● Source:
****
Were Progressive era American diplomats more harmful than helpful in promoting global peace and prosperity?

CHAPTER 9:  “Bursting with Good Intentions”:  The United States in World Affairs, 1901-1913

“The United States between 1901 and 1913 did take a much more active role in the world.  Brimming over with optimism and exuberance, their traditional certainty of their virtue now combined with a newfound power and status, Americans firmly believed that their ideals and institutions were the way of the future.  Private individuals and organizations, often working with government, took a major role in meeting natural disasters across the world.  Americans assumed leadership in promoting world peace.  They began to press their own government and others to protect human rights in countries where they were threatened.  The perfect example of the nation’s mood in the new century, Roosevelt promoted what he called ‘civilization’ through such diverse ventures as building the Panama Canal, managing the nation’s imperial holdings in the Philippines and the Caribbean, and even mediating great-power disputes and wars. ‘We are today bursting with good intentions,’ journalist E.L. Godkin proclaimed in 1899.”

–George C. Herring, From Colony to Superpower:  U.S. Foreign Relations Since 1776 (New York: Oxford University Press, 2008), 337-38.


KEY PLAYERS

Theodore Roosevelt (1858-1919)
****
Word and element pointing entries:
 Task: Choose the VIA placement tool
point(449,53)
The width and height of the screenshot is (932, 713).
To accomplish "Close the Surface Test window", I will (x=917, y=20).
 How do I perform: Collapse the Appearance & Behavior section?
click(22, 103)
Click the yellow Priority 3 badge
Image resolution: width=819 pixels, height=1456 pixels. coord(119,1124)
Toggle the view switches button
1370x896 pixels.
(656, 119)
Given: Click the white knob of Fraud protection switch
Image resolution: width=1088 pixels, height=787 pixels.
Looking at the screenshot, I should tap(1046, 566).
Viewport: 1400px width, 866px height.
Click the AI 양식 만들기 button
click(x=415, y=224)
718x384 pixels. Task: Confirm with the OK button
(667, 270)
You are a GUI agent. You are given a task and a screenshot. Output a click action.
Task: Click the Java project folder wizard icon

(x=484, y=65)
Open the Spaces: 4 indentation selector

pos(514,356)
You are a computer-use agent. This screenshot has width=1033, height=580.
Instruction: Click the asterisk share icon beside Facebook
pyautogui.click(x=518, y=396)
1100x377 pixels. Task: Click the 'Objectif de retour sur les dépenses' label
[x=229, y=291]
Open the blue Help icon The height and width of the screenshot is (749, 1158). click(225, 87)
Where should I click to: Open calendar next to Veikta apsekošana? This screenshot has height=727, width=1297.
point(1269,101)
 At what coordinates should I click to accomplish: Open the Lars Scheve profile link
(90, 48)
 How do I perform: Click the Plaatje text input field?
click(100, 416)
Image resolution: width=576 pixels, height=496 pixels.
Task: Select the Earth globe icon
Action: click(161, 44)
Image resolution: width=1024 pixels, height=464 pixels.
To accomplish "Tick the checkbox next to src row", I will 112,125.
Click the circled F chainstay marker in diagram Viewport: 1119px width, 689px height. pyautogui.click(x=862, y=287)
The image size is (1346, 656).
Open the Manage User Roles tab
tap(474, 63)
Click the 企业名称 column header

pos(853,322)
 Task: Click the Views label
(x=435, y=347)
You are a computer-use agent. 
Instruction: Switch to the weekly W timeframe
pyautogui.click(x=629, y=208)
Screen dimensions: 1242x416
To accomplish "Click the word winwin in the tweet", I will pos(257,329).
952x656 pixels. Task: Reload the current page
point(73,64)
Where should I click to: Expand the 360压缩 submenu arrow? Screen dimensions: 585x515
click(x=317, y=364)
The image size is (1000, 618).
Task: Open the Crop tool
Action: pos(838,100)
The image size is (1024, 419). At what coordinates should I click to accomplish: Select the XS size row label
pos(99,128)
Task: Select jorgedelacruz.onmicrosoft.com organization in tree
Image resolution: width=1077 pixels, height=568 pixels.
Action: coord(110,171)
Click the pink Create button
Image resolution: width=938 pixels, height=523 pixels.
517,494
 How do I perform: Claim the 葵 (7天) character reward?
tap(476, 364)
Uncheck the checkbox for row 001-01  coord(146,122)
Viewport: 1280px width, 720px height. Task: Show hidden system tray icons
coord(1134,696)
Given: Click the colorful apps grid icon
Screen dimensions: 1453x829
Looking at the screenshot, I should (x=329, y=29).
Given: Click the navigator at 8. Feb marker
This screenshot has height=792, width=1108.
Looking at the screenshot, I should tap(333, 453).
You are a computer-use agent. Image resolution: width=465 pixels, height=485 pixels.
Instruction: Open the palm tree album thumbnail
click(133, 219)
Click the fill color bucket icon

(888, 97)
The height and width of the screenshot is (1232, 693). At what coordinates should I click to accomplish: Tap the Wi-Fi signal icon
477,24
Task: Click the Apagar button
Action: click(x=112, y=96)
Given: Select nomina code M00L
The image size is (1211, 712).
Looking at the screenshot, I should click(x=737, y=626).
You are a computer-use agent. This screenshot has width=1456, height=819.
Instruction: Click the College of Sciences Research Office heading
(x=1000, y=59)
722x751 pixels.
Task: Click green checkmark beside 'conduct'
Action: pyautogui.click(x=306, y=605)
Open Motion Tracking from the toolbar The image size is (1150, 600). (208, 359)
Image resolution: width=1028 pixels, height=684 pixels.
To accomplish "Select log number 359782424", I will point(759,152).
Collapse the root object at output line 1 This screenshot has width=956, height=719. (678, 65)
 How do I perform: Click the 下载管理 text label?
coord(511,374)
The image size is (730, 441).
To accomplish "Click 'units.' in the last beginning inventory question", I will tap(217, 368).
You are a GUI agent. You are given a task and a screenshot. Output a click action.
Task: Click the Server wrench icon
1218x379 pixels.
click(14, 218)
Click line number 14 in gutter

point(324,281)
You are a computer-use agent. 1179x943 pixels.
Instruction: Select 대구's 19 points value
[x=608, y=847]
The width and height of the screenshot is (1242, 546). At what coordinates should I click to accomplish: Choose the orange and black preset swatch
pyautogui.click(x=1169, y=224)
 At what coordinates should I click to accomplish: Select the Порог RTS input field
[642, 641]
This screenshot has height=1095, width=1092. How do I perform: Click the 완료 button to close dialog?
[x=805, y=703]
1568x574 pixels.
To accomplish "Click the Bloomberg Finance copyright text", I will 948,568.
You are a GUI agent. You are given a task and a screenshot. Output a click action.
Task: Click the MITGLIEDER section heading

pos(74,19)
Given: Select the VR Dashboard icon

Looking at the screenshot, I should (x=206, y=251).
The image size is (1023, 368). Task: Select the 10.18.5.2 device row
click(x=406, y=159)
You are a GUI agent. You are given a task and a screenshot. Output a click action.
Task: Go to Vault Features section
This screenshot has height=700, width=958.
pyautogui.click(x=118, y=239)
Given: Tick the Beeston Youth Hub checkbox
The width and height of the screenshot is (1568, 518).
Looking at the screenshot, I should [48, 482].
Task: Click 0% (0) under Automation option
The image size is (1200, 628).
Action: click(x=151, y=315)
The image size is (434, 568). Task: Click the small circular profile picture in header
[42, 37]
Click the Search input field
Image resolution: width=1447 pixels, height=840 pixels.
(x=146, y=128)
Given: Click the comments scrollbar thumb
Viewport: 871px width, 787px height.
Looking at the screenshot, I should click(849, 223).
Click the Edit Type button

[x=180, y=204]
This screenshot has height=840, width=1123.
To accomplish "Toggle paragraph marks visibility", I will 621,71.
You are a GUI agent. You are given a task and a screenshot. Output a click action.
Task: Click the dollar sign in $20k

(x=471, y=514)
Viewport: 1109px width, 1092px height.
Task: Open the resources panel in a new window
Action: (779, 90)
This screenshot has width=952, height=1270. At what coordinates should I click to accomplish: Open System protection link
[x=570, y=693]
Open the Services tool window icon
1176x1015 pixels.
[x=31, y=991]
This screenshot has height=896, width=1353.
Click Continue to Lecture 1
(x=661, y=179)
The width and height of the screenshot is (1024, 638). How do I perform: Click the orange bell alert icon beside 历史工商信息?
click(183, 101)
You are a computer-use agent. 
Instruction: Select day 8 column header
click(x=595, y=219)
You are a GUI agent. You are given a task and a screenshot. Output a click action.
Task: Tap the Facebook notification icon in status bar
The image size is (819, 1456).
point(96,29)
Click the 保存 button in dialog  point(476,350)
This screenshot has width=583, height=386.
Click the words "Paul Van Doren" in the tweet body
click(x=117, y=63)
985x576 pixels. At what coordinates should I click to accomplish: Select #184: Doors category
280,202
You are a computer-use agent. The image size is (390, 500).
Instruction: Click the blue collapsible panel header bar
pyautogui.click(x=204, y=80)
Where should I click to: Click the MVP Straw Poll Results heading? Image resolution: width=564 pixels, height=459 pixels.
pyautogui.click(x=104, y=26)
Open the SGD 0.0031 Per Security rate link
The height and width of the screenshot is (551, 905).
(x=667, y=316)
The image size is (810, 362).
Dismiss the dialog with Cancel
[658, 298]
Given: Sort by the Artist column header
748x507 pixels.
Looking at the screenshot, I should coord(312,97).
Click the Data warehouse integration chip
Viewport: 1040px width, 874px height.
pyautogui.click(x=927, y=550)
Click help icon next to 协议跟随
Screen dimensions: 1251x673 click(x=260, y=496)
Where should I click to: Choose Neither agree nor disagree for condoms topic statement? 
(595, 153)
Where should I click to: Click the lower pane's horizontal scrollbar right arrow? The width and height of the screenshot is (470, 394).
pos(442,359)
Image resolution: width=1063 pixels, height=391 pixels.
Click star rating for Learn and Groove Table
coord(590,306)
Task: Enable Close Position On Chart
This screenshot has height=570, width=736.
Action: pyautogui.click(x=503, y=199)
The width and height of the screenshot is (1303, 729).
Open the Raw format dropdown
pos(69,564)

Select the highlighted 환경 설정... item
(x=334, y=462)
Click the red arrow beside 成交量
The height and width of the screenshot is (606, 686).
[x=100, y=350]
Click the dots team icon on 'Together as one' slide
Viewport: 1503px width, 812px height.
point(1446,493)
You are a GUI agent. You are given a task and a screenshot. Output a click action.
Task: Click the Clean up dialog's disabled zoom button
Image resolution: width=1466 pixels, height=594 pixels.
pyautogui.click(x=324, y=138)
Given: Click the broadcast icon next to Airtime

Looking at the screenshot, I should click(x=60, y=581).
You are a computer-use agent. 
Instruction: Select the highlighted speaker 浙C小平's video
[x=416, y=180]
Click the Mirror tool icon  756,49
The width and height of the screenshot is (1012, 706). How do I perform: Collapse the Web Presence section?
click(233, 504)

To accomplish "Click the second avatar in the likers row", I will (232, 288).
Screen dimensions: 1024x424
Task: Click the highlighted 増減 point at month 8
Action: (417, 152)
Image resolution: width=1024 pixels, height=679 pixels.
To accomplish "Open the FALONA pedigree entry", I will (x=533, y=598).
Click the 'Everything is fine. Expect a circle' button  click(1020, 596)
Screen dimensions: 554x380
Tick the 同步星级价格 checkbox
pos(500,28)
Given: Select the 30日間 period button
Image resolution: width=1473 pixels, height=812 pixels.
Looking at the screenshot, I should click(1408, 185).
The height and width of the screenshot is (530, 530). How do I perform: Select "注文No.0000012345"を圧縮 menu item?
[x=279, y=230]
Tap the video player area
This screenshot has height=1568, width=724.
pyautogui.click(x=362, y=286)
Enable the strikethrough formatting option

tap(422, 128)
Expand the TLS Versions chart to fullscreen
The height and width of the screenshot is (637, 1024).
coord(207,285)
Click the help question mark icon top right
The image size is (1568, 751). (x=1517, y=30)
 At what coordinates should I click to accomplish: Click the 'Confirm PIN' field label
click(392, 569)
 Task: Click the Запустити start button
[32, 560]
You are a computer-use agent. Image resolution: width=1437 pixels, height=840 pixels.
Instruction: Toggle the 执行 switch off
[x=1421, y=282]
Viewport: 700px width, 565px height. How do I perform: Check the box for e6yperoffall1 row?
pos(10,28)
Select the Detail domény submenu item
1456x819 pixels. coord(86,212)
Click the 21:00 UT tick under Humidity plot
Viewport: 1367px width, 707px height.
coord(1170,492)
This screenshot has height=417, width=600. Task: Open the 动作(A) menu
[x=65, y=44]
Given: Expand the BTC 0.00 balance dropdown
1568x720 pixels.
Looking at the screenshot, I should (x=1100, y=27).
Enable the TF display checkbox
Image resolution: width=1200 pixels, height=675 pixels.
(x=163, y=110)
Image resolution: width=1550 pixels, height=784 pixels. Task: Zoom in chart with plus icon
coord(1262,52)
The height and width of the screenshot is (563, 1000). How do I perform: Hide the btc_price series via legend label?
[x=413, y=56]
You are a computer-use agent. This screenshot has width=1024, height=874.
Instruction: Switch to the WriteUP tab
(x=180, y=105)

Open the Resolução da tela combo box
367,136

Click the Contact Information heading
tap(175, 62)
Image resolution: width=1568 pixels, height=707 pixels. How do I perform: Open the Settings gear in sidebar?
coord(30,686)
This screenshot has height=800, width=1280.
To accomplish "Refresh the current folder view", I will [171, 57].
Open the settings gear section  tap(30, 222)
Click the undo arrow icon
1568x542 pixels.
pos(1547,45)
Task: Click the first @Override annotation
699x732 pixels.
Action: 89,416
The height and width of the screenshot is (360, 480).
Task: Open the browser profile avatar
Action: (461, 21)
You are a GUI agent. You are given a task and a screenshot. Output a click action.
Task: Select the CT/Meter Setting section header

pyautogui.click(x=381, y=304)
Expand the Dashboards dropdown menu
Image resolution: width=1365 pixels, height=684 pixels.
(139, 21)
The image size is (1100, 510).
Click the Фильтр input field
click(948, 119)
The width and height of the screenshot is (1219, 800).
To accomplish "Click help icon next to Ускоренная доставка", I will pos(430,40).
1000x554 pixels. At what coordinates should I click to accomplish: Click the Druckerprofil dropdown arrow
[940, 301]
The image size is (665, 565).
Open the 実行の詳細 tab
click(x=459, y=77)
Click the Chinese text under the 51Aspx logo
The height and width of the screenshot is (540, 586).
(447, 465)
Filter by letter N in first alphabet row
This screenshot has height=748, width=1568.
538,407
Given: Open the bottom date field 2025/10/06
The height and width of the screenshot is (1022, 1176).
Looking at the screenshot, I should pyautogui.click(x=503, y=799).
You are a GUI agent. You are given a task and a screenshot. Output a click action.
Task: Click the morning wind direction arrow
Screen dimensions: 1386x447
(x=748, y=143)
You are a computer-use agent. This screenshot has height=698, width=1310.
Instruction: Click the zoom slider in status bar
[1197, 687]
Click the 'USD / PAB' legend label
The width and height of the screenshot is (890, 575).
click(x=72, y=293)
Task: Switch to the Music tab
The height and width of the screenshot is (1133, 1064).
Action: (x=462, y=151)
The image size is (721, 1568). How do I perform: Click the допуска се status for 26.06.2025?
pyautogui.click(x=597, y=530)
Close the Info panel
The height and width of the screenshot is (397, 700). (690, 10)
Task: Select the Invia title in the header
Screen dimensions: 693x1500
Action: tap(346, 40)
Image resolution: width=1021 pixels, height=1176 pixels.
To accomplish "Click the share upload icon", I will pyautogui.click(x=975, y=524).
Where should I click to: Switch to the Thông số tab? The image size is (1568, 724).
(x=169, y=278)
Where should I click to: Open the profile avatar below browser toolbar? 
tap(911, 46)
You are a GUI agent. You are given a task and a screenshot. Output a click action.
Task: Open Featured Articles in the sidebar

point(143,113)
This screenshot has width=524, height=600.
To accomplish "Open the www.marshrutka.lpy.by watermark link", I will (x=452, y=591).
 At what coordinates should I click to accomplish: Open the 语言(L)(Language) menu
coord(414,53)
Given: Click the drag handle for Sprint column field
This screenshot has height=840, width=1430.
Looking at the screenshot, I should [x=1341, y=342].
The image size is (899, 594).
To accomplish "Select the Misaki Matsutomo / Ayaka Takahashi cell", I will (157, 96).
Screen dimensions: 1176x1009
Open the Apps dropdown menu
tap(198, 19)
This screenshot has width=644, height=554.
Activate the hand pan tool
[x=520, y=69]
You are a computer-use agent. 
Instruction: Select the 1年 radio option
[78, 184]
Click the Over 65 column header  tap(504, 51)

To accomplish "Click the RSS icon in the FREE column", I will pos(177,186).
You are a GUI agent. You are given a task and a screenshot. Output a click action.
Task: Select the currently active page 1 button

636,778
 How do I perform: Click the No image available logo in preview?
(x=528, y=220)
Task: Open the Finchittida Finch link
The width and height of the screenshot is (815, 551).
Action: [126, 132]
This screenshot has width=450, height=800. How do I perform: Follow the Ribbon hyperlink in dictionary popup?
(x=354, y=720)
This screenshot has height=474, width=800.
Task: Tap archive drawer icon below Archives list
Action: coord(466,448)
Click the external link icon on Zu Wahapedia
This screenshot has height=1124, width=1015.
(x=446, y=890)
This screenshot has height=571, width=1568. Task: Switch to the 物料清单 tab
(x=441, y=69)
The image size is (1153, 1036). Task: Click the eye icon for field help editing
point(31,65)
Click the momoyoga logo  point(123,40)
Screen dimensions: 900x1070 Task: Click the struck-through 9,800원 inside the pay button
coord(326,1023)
****
● Task to carry out: Resume the chapter on American diplomacy from 1901 to 1913 directly after its final line, "Theodore Roosevelt (1858-1919)".

● Task result:
TR“Although thrust into office by an assassin’s bullet, Theodore Roosevelt perfectly fitted early twentieth-century America.  He had traveled through Europe and the Middle East as a young man, broadening his horizons and expanding his views of other peoples and nations.  An avid reader and prolific writer, he was abreast of the major intellectual currents of his day and had close ties to the international literary and political elite.  From his early years, he had taken a keen interest in world affairs.  He was a driving force behind, as well as an active participant in, the ‘large policy’ of the 1890s.  In his first address to Congress, in December 1901, he preached the gospel of international noblesse oblige:  ‘Whether we desire it or not, we must henceforth recognize that we have international duties no less than international rights.'” (Herring, chap. 9, pp. 344-45)

VS

Elihu Root (1845-1937)

“Almost as important [as President Theodore Roosevelt], if much less visible, was Elihu Root, who served Roosevelt ably as secretary of war and of state.  A classic workaholic, Root rose to the top echelons of New York corporate law and the Republican Party by virtue of a prodigious memory, mastery of detail, and the clarity and force of his argument.  A staunch conservative, he profoundly distrusted democracy.  He sought to promote order through the extension of law, the application of knowledge, and the use of government.  He shared Roosevelt’s internationalism and was especially committed to promoting an open and prosperous world economy.  He was more cautious in the exercise of power than his sometimes impulsive boss.  For entirely practical reasons, he was also more sensitive to the feelings of other nations, especially potential trading partners.  A man of great charm and wit –when the 325-pound Taft sent him a long report of a grueling horseback ride in the Philippines’ heat, he responded tersely, ‘How’s the horse?’ –he sometimes smooth over his boss’s rough edges.  He was a consummate state-builder who used his understanding of power and his formidable persuasiveness to build a strong national government.  He was the organization man in the organizational society, ‘the spring in the machine,’ as Henry Adams put it.  He founded the eastern foreign policy establishment, that informal network connecting Wall Street, Washington, the large foundations, and the prestigious social clubs, which directed U.S. foreign policy through much of the twentieth century. (Herring, chap. 9, p. 348)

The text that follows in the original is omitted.